Les rageuses vont rager
Alain Delon est une légende. Et une légende vivante. C’est, sans doute, un des éléments qui rendent fou de rage les crétin.e.g.l.a.f.etc étasuniens qui ont lancé une pétition visant tout simplement à empêcher la remise d’une Palme d’honneur à l’acteur. Récompense honorifique bien méritée par ailleurs, puisque celui-ci n’a pas encore été couronné par le pseudo-gratin cannois. Je rappelle que Sergio Leone ou Stanley Kubrick n’y ont pas eu droit eux non plus. Mais tout de même, il est à souligner que l’initiative reste courageuse et pertinente.
Visiblement, pas pour de rustres associations comme Women and Hollywood. Il faut donc se rabattre vers une autre culture afin d’empêcher l’une des gloires autochtones de pouvoir jouir de ses actes, de ses exploits, de son travail et de ses prises de risque. Surtout quand cette idole est un homme (bouh), blanc (berk), carniste (honteux), et valide (dégueulasse). Allez, ajoutons plein de mots en « phobe », ça mouillera les joues de la bourgeoise. Tellement prévisible. D’ailleurs, je me faisais la remarque lors de l’émission animée par Pascal Praud, habitée par Alain Delon : ça sent le tour de table, les récompenses de fin de carrière. Et, évidemment, la confrontation avec des Social Justice Warriors qui font passer le symbole idéologique avant le prestige et la qualité de la filmographie d’un acteur. Décerner une Palme à Alain Delon, est-ce récompenser l’homme ou la carrière ?

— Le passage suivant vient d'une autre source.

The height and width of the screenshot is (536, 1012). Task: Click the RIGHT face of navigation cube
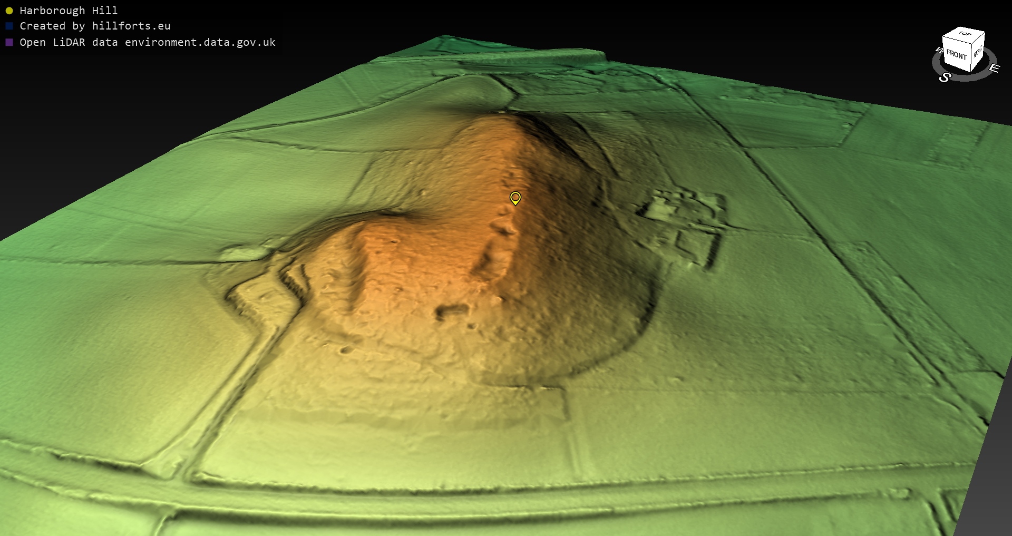tap(978, 52)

Entre nous, le sujet ne vaut pas la peine qu’on y passe trop de temps. La pétition est évidemment grotesque, lancée par une gonzesse qui n’a sûrement jamais vu un film de Luchino Visconti. Leur entreprise est si risible que l’objectif de signature en traduit toute la vanité. Mission 25 000 paraphes ! Voyons, les censeuses, Alain Delon a fait se déplacer 135 millions de spectateurs en salles. Bien plus si on compte le public télé, vidéo. Cent. Trente. Cinq. Millions. Les 25 000 cas sociaux qui désirent ardemment l’annulation de cette Palme ne pèsent rien face au réel. Toute cette époque du politiquement correct, du tweet oublié en dix secondes, ne pourra pas atteindre la légende Alain Delon. Il va falloir vous faire une raison, les rageux.
Les opinions exprimées à travers cet édito n’engagent que leur auteur.